I have vivid memories of seeing my mom and my dad at the window, screaming and yelling while I was in that thing. I stayed in the hospital for two months before recovering. Afterward, I couldn’t walk on my left leg anymore. A doctor in the nearby town of Greenwood had me wearing special shoes for months before putting me in a leg brace at the age of two.

Just two years later, Jonas Salk’s vaccine came out.

Coping with Partial Paralysis

Throughout my childhood and early teens, I had to have several surgeries. For example, when I started wearing my leg brace, my ankle would always rub against the metal and develop blisters. So they did an operation to fuse my ankle. 

I also needed an operation on my right toe to relax the muscle. My right foot was stronger than my left, so when I took the brace off I’d hop around on it like a jackhammer. I later had surgery on my right knee to slow its growth and let my left leg catch up. It didn’t fix my gait but it could have been worse. 

One thing left unchanged is that my feet are two different sizes.

Growing Up After Polio

When I was a kid, schools still weren’t integrated, so my elementary school was smaller. This meant I was the only kid in the whole school with a disability from polio. Even in high school, there was only one other kid who was affected, and it was only in his foot.

It was a traumatic time for me. I would get looks based on how I walked. Kids would make fun of me and call me a cripple. When I started puberty and wanted to date girls, no one was interested in me.

I was smart enough to realize that I couldn’t do physical work when I grew up. My dad had a trucking business, but he told me that wasn’t something I could do. Instead, he and my mom pushed me to try and get an education.

When I graduated college and started working back in 1974, you didn’t have something like the Americans with Disabilities Act like you do now. You didn’t have accessibility in schools or workplaces. People affected by polio had to work hard for accommodations, which is part of the reason they exist today.

Post-Polio Syndrome

I began to see the long-term effects of polio in my 30s. I would go to exercise and try to use the leg press machine. When I used my left leg to push, the nerves would end up in serious pain for a few days. That’s when I first noticed what would be a growing problem. 
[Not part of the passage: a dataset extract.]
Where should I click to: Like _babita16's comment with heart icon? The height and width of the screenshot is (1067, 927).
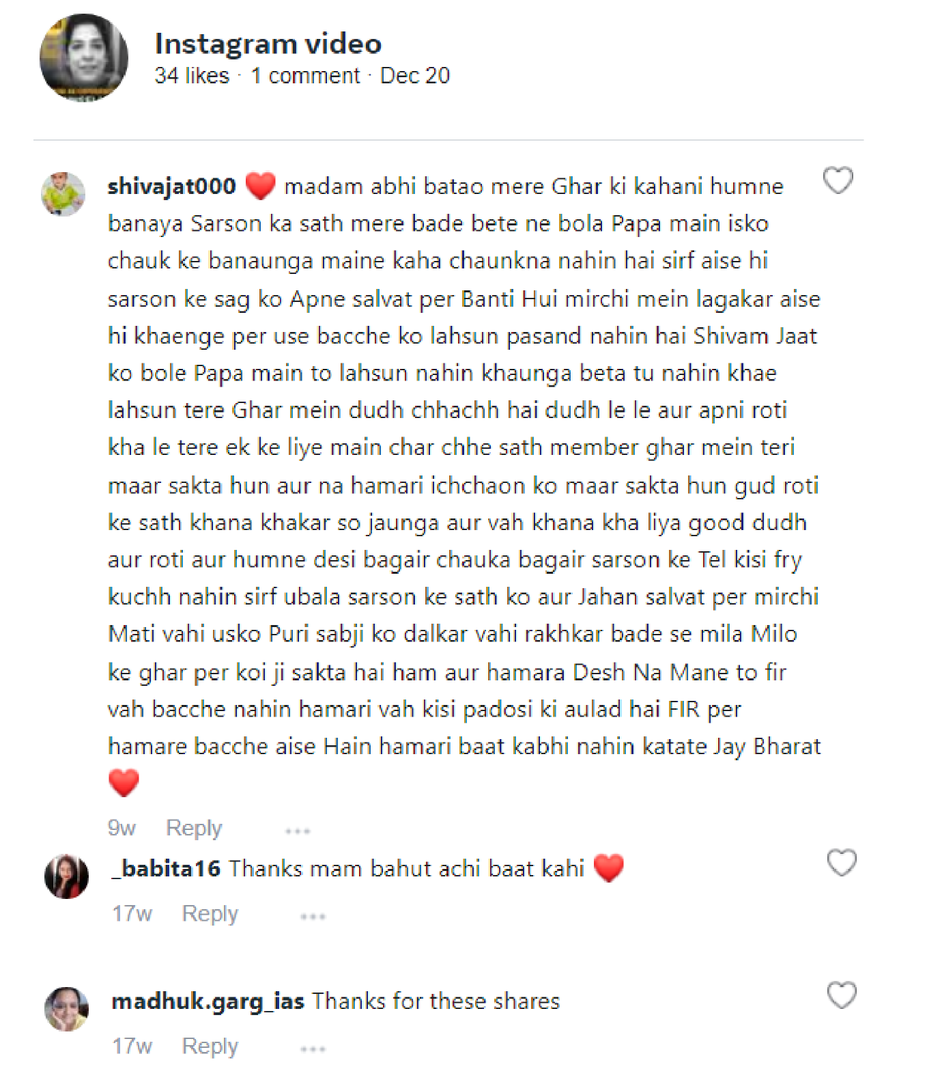pyautogui.click(x=841, y=863)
Eventually, I was diagnosed with post-polio syndrome, a progressive neurological condition that can develop decades after infection. It has all sorts of effects, from weakness, numbness, and tingling to worsened mental health. I used to be able to take my leg brace off at night and walk around, but these days, I need a cane to walk. Fortunately, I’m also a member of the post-polio association in Atlanta where I live now, and they act as a support group.

Proof Polio Vaccines Work

Though the polio vaccine came out after I had polio, I still got it anyway. I remember we all went to the nearest elementary school, and nurses gave it out to people waiting in line, kind of like how it was with COVID.

heard about cases of paralytic polio. I remember reading an article about someone who was paralyzed by it in 1958 and that was like wow! Because anybody who saw how debilitating it is to your muscles and nervous system got that vaccine.

Trying to explain that to somebody nowadays, when even many doctors are not familiar with polio, is difficult. But this virus took a lot of lives, and I am here to tell you that the vaccine works. 

Today, even a single case of paralytic polio in the whole United States is rare. The only cases we see today come from abroad. But who knows? Maybe some folks out there won’t vaccinate and it will circulate here again.

I was the only kid in my school living with the effects of polio for a reason. I’m sure there would have been others if that vaccine was never invented.